Tag Archives: Ian Anderson

Take a sad song and make it better: Led Zeppelin, Bach, and music plagiarism

Last week, one of the most important legal cases of music plagiarism in recent years came to an end when a jury in Los Angeles cleared British musicians Robert Plant and Jimmy Page (authors of the iconic Stairway to Heaven) of stealing the opening riff of one of rock’s most famous and enduring anthems.

The lawsuit had come from the estate of Randy Wolfe (aka Randy California), guitarist of the  LA-based psychedelic band Spirit, on the grounds that Led Zeppelin had used the intro of Taurus (an instrumental composition by Spirit from 1967) for the opening of Stairway to Heaven (released in 1971), pointing at certain similarities between the two passages.

Drawing by Mona Shafer Edwards

A courtroom illustration from the recent trial showing Jimmy Page (right) and Robert Plant (left) / drawing by Mona Shafer Edwards

It is not the first time that Led Zeppelin have been accused of lifting musical passages; other famous examples include claims on behalf of blues masters such as Howlin’ Wolf and Willie Dixon (whose names have subsequently appeared on song credits on some of the band’s reissues), or American songwriter Jake Holmes, whose Dazed and Confused was covered by Led Zeppelin in their debut album without credit (a lawsuit by Holmes was eventually settled out of court in 2012).

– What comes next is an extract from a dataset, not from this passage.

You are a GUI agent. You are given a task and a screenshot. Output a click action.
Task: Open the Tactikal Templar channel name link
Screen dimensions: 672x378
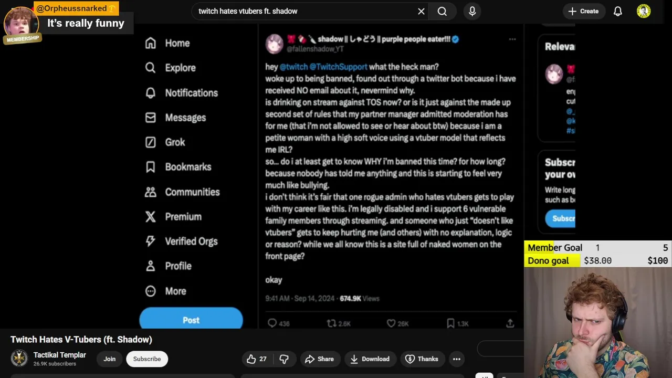coord(60,355)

News of the latest lawsuit against Led Zeppelin brought to mind some older instances of alleged music plagiarism, such as the copyright infringement suit against George Harrison for his hit song My Sweet Lord in the 1970s (where he was found guilty of ¨subconscious¨plagiarism) or the debate around the similarities between Hotel California and We Used To Know by British rockers Jethro Tull.

As Ian Anderson puts it, ¨it’s not plagiarism, it´s just the same chord sequence… it’s difficult to find a chord sequence that hasn’t been used.¨ Now that’s a very interesting remark because it appears that musical ¨borrowings¨ have actually been around as long as music itself. As  a matter of fact, even Bach himself lifted entire passages or melodies from other composers, a practice that was not uncommon or unknown to musicians before (as well as after) him.

It was only with the advent of modern notions such as intellectual property and copyright infringement that such borrowings came to be considered as violations rather than simply loans. Musicians, not unlike scientists, make advances and breakthroughs by building on previous discoveries. Isaac Newton’s famous maxim “if I have seen further, it is by standing on the shoulders of giants” might as well have come from Bach or, for that matter, Led Zeppelin.

As with all arts, there can be no parthenogenesis in music. Picasso’s ¨good artists copy, great artists steal¨ remains as valid today for visual artists as for music composers. Building on a previously existing body of work should not be reprehensible; on the contrary, it is necessary, if not inevitable. The important thing is not to avoid borrowing from past masters, but to successfully use and mold the old knowledge into something new that has its own value and significance.

Perhaps the essential difference between imitation and originality is best captured by Ernest Hemingway, who once said: “In any art you’re allowed to steal anything if you can make it better.”